▸ Task instructions
Gather every line in the data below that contains the string "Given", and list those lines in their original order.

Entries for locating words and elements

_____

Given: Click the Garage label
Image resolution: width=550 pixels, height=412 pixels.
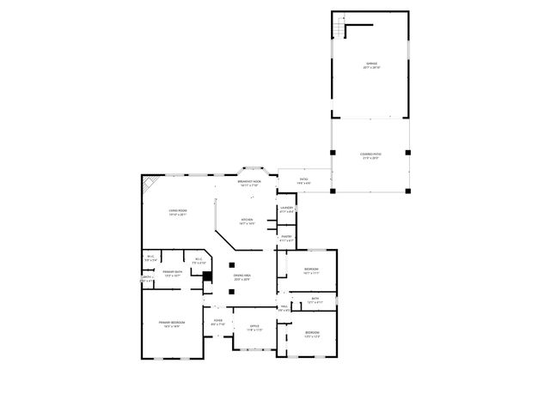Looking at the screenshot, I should (x=371, y=64).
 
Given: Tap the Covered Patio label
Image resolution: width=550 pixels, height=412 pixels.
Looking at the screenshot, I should (x=371, y=154).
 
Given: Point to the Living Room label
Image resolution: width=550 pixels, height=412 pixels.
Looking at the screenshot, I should (x=178, y=211).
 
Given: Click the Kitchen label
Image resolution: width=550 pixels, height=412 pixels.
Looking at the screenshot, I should (x=248, y=221).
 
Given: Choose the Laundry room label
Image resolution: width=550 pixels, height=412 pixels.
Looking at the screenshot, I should (x=287, y=209).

_____

▸ Written solution
Given: Click the Garage label
Given: Tap the Covered Patio label
Given: Point to the Living Room label
Given: Click the Kitchen label
Given: Choose the Laundry room label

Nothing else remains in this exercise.